Usually project stakeholders don’t care about absolute functional correctness, meeting performance criteria, or completeness until far far later in a project lifecycle, after those requirements have been thrashed around and whimsically changed several times.

Early on, they care about a tangible demo apparatus and solid documentation about the design and tentative plan of implementation. They want to see steady progress towards correctness & performance, but generally don’t care if intermediate work-in-progress lacks these things (often even for early releases or verson 1 of something, they’ll prioritize what bugs or missing features are OK for the sake of delivery).

In terms of interacting successfully with the business people who actually pay you and determine if your project lives on or gets scrapped, “simplicity first” is a total lifesaver, and matters far more than any of the notions of correctness discussed here.

That begs the question (in the original sense) of "unacceptable". If I banged out that 2% solution in an hour, and it lacked other costs that outweighed the benefits, it may still be something we ship! It is unlikely that we'd stop there, just because the numbers as you've given are unlikely to favor it because something else substantial would have to overcome the small amount of the problem we've solved, but to be firmly confident it's "unacceptable" you'd have to define "acceptable" a lot more carefully.

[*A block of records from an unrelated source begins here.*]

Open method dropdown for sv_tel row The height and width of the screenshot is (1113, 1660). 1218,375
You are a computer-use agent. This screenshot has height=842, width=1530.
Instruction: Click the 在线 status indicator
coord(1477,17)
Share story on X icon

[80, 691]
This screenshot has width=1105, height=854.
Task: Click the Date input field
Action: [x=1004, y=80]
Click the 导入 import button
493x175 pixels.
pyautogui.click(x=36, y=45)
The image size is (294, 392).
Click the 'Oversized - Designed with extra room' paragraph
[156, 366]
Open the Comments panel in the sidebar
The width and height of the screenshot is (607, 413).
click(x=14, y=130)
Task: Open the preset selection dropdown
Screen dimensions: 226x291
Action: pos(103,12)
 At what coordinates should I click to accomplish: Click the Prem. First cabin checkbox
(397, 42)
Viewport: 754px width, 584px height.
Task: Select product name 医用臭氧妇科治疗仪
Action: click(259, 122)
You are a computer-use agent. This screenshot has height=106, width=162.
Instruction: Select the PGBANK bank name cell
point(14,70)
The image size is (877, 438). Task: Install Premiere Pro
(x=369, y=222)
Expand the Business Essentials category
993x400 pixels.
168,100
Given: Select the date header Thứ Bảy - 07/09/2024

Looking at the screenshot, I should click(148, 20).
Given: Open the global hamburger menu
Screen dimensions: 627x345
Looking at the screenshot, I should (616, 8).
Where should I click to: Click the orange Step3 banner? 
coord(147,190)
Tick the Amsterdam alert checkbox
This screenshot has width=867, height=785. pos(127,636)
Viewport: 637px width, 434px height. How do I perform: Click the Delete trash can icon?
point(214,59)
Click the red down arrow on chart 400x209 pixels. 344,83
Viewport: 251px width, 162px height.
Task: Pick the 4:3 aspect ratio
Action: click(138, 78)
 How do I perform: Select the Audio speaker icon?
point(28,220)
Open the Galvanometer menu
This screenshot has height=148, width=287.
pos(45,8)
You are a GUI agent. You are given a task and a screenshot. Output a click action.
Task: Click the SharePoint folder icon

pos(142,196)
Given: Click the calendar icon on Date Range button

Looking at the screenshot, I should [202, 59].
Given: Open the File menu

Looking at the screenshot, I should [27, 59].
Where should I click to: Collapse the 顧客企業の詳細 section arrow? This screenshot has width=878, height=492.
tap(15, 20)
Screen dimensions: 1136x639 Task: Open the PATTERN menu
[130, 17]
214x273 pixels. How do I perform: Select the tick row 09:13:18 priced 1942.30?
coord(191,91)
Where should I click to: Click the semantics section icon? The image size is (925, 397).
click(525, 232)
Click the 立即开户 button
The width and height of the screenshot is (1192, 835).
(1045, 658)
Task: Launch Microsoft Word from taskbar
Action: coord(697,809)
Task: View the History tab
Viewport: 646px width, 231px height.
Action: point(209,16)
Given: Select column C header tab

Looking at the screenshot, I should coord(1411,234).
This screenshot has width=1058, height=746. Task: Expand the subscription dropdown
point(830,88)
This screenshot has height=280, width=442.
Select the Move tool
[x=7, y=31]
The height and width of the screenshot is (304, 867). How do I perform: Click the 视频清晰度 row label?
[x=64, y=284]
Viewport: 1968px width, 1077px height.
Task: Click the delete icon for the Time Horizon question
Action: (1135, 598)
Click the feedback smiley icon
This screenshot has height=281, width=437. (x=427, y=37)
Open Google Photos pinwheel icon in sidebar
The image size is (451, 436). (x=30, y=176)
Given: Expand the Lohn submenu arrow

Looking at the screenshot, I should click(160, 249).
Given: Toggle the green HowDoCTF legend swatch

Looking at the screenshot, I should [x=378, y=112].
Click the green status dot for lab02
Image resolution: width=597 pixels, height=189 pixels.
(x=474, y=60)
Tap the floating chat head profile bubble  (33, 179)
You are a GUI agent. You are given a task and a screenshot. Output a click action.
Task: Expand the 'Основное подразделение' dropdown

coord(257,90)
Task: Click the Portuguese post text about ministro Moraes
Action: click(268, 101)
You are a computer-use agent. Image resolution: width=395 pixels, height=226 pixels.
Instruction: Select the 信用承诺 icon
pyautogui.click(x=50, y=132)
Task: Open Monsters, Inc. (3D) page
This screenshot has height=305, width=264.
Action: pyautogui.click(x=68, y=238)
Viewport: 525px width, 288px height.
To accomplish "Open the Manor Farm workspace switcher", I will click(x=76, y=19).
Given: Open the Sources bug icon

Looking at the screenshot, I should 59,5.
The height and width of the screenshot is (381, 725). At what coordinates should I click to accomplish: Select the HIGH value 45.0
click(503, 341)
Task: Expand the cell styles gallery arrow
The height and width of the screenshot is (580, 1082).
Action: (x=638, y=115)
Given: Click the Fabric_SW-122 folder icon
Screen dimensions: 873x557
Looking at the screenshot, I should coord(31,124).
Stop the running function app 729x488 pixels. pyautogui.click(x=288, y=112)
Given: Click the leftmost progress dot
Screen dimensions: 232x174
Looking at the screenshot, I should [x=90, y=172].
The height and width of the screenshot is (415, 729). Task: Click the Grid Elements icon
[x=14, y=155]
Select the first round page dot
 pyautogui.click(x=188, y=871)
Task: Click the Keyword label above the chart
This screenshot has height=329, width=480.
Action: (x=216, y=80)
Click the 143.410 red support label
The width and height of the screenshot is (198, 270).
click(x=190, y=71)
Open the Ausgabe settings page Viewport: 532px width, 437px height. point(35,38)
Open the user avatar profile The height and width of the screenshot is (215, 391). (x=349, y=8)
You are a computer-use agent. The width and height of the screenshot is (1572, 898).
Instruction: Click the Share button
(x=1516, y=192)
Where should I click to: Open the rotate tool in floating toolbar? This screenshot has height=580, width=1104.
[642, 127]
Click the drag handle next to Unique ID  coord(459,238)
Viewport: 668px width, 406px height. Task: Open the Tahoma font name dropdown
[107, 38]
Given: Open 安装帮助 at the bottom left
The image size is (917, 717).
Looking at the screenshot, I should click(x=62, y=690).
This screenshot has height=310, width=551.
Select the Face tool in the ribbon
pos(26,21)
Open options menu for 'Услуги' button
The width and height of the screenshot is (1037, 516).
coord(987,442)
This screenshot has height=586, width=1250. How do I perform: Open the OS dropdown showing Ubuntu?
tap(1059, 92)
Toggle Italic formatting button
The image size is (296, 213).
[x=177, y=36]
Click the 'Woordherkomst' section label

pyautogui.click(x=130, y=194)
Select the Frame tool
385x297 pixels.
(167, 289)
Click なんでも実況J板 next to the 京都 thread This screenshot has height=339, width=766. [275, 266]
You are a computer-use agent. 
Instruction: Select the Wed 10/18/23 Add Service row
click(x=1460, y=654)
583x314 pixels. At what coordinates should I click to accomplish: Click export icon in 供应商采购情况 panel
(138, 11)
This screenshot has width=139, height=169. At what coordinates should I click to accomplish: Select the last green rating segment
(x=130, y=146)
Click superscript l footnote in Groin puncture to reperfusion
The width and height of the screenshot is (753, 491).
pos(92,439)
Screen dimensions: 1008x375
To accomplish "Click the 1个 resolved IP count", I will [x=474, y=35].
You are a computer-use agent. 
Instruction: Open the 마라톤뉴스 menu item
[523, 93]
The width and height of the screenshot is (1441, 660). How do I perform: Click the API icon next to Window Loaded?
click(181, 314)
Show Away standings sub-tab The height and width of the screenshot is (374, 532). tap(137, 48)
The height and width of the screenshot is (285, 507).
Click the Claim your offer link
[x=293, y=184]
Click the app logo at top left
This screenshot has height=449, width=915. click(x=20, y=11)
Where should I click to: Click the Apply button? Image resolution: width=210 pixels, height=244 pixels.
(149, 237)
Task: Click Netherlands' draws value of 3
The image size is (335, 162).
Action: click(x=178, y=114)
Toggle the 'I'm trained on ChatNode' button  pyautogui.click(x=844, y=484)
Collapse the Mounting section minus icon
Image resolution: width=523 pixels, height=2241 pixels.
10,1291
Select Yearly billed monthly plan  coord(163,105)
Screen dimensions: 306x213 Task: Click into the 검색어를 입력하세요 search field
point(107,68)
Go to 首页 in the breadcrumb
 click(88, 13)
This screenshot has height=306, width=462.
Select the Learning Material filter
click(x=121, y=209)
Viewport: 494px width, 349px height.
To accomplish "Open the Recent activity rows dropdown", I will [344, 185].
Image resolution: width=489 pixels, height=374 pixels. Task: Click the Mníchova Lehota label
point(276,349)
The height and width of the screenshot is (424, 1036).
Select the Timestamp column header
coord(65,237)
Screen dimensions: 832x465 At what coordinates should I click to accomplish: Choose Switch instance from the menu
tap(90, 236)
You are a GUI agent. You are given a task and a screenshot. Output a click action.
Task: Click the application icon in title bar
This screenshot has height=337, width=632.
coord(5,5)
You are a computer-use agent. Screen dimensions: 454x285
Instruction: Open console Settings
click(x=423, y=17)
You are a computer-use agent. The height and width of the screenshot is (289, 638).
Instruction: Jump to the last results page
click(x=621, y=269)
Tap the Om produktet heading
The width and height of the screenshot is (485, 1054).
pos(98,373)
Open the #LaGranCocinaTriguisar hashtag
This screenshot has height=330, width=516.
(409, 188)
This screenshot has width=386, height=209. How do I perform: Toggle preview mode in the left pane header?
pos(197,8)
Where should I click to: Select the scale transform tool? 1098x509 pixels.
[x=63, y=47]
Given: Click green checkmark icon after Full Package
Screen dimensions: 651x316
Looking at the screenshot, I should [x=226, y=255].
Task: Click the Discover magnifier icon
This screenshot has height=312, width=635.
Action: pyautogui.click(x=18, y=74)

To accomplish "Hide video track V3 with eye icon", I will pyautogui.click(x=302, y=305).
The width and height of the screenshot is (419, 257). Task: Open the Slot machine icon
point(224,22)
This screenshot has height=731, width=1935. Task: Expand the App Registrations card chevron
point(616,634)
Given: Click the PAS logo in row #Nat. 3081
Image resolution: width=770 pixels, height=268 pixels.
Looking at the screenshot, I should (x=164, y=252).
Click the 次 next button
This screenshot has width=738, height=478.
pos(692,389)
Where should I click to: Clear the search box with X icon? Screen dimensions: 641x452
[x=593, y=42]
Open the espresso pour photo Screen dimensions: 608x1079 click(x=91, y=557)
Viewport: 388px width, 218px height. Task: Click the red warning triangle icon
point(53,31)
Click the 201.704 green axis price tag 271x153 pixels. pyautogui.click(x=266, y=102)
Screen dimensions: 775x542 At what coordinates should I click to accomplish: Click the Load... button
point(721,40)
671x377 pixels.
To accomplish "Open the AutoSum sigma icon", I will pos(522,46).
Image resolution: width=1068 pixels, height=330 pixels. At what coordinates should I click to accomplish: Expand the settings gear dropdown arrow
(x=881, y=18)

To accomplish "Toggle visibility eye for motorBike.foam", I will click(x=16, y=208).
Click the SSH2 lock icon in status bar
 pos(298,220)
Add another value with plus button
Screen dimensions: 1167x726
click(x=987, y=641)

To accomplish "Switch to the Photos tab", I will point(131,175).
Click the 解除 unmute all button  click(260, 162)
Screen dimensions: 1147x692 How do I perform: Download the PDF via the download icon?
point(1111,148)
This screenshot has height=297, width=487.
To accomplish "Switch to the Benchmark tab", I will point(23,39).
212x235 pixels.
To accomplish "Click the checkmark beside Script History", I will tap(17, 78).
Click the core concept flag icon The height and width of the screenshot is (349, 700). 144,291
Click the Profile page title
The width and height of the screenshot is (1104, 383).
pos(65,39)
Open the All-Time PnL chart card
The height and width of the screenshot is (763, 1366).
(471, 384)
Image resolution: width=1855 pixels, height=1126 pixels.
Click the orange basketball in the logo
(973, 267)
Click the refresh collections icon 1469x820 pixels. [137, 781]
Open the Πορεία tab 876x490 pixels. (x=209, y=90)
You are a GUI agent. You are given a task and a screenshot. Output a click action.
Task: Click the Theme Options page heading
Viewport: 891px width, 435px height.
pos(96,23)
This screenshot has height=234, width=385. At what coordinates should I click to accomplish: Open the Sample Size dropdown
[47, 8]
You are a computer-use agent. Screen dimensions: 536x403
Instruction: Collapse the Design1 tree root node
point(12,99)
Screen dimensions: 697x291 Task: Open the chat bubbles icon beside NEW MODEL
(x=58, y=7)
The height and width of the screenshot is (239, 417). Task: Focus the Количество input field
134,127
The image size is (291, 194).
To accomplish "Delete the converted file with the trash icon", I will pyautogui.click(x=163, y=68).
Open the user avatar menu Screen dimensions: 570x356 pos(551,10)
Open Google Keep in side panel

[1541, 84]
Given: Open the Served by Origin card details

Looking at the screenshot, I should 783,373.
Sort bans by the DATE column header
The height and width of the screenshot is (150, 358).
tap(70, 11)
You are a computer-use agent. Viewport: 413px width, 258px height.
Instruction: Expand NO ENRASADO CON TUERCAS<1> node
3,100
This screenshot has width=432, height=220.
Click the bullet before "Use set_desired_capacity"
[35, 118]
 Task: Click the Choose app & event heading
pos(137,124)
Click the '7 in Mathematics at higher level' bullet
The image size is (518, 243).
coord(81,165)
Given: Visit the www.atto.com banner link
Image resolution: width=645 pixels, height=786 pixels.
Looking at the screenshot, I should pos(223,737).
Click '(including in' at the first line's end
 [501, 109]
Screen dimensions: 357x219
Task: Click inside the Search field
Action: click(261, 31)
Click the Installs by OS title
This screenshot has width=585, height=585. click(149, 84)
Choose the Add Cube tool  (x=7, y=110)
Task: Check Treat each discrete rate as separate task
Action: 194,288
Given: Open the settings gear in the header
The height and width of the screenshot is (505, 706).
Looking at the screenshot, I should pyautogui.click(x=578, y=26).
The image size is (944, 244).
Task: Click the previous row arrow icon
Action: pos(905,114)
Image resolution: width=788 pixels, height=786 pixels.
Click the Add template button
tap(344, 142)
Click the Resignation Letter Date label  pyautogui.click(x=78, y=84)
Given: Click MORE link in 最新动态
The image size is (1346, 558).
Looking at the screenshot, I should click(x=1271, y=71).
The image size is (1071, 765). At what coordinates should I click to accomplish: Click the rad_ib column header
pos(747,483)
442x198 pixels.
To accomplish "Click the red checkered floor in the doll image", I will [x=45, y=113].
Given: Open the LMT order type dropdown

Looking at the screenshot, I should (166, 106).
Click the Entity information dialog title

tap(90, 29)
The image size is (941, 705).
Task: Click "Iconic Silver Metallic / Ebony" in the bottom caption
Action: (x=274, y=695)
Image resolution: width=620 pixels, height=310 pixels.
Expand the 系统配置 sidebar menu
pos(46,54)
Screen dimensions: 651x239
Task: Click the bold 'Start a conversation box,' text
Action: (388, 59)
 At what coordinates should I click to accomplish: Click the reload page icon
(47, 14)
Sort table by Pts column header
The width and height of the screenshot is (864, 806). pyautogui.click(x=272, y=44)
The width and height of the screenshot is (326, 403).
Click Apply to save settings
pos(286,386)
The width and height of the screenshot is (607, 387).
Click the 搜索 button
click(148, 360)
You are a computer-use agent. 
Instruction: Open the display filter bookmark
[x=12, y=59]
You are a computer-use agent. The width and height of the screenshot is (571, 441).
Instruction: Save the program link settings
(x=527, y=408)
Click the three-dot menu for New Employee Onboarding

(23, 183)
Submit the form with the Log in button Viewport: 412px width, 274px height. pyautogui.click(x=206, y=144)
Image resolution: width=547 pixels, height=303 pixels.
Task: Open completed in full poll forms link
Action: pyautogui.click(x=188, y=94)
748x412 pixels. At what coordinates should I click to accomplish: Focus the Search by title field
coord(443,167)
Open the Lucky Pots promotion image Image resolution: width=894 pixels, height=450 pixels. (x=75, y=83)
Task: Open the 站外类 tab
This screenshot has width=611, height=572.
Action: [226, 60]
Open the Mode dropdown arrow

I understand the deep temptation to turn to discussions of the virtues of letting bugs through or something, but the costs/benefits framework completely handles that already. If you ship a buggy piece of "incorrect" shit, well, you've incurred a ton of costs with no benefits. That's wrong, by whatever standards you are measuring costs and benefits by. There isn't a "what if your 98% solution actually has a massive bug in it because you were unconcerned about 'correctness'?" argument to be made, because if it does have a massive bug, it's not a 98% solution.

How about this, for example:

The patient lives.

But I would put $10 down that if I asked you to assert that all medical software in current use that has never killed a patient because of its software issues is therefore "correct", you'd walk back hard. You'd have to be crazy to assert that all such software is "correct".

Unless you are willing to make that assertion, you don't really mean that as a definition.

This is also an example of what I mean in my cousin message about the temptation to turn this into a discussion about attention-grabbing bugs. But my framework already encompasses that. Software that kills patients is software very high on the costs side. There's a complicated discussion to be had about how to exactly quantify probabilities of failure vs. cost, but you can't have that discussion if you're stuck in a "correct or not correct" mindset.

I made no such assertion. That's a straw man.

But I think I can safely assume that if the patient dies as a result of the software's functioning, that software is not "correct".

You may disagree, but I think it's preferable to have a patient kept alive by an overly-complex system than killed by a simple, elegant, incorrectly functioning one.

Not to be intentionally blunt or snarky, but I think Drew DeVault's post was a bunch of rambling, hand-waving nonsense. Until today, I wouldn't have expected anyone to seriously argue that simplicity is more important than correctness. But he comes along and makes that very argument, with a self-assured, authoritative tone, but very little in the way of concrete reasoning, and to my surprise, the number of people on HN who apparently agree with him is non-zero.